Despite a media environment that ranks as one of the most liberal in Asia, the Philippines remains one of the world’s most dangerous places for journalists, particularly in its provinces.

Maria Vilma Rodriguez, 56, was shot three times by a lone suspect on Tuesday in a store near her home in Zamboanga City, the police said, in an incident condemned by the office of President Ferdinand Marcos Jr and a journalists’ group.

“These kinds of vile and atrocious acts have no place in our nation, which values freedom, democracy, and the rule of law above all,” the Presidential Communications Office said in a statement, describing the attack as barbaric.

Police arrested a suspect on Wednesday, said Zamboanga City police official Kimberly Molitas, but declined to identify the individual.
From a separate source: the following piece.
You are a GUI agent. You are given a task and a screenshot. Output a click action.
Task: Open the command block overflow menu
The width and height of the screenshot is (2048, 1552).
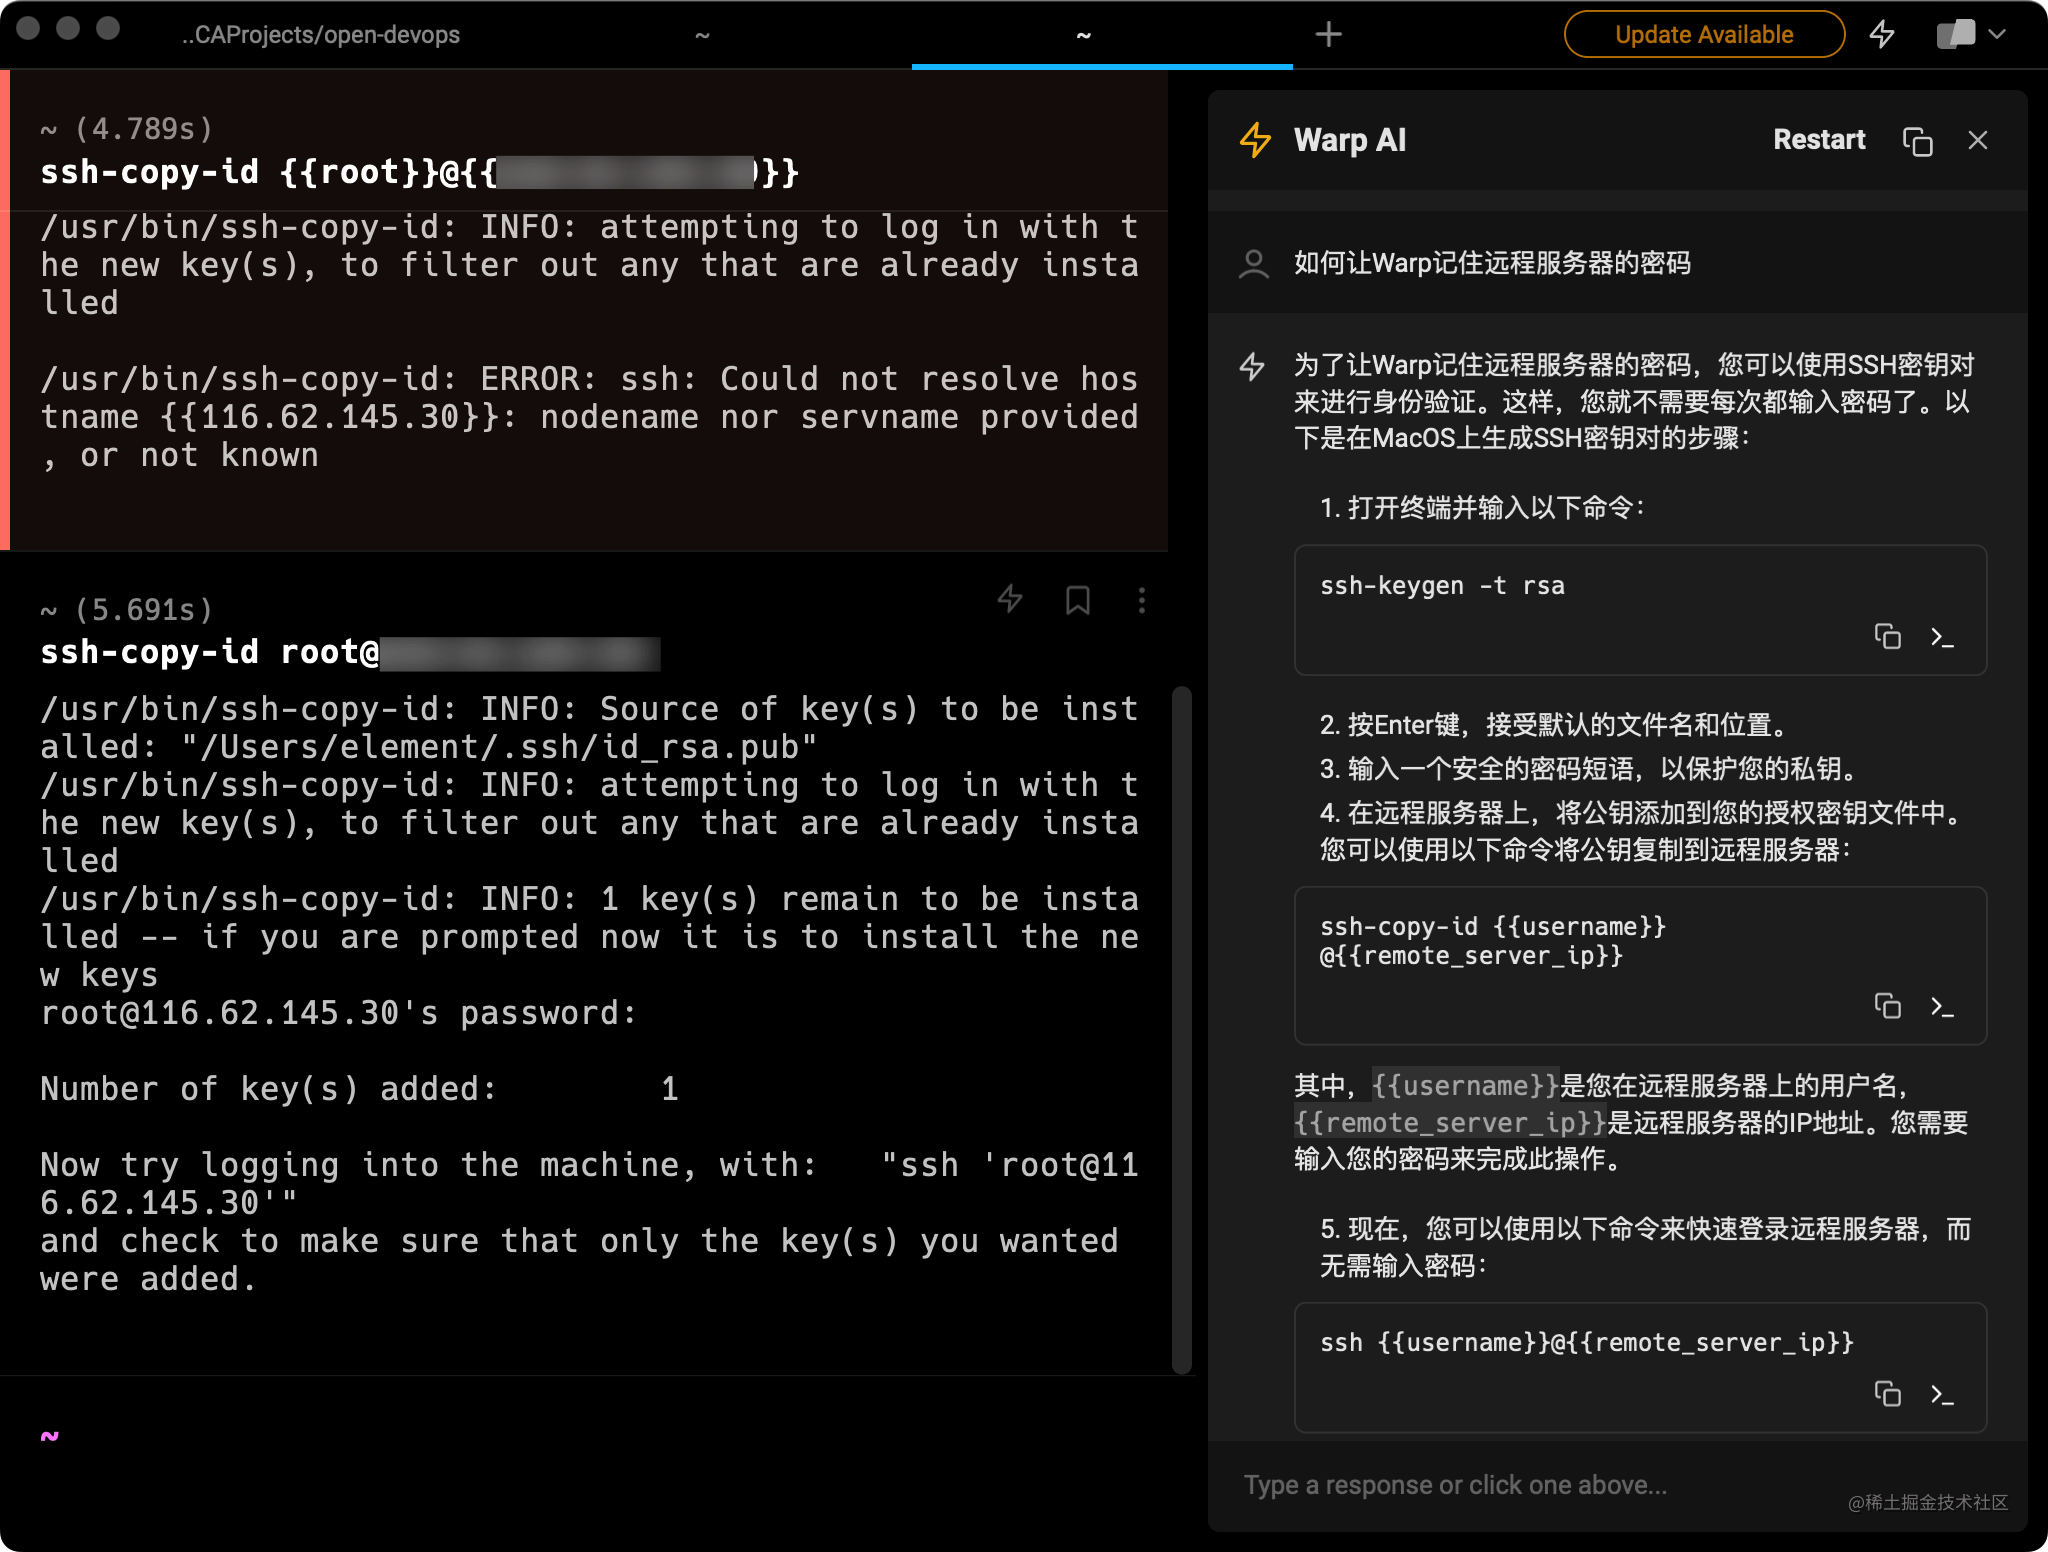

Police were looking at a family feud as a potential motive, she added.

The killing of Rodriguez, the mother of four children who was also a community official, takes to five the number of journalists killed since Marcos took office in June 2022.

It takes to 200 the wider tally of journalists killed in the the country since democracy was restored in 1986, data from the National Union of Journalists of the Philippines showed, including 32 in a single incident in 2009.

“We are urging the Zamboanga City police to probe deeper into this,” the union said in a statement posted on Facebook. “We don’t need a tale of another unsolved case that ended up as archives or statistics.”

In terms of its efforts to prosecute the killers of journalists, the Philippines was ranked the eighth worst in the world by the New York-based Committee to Protect Journalists in 2023.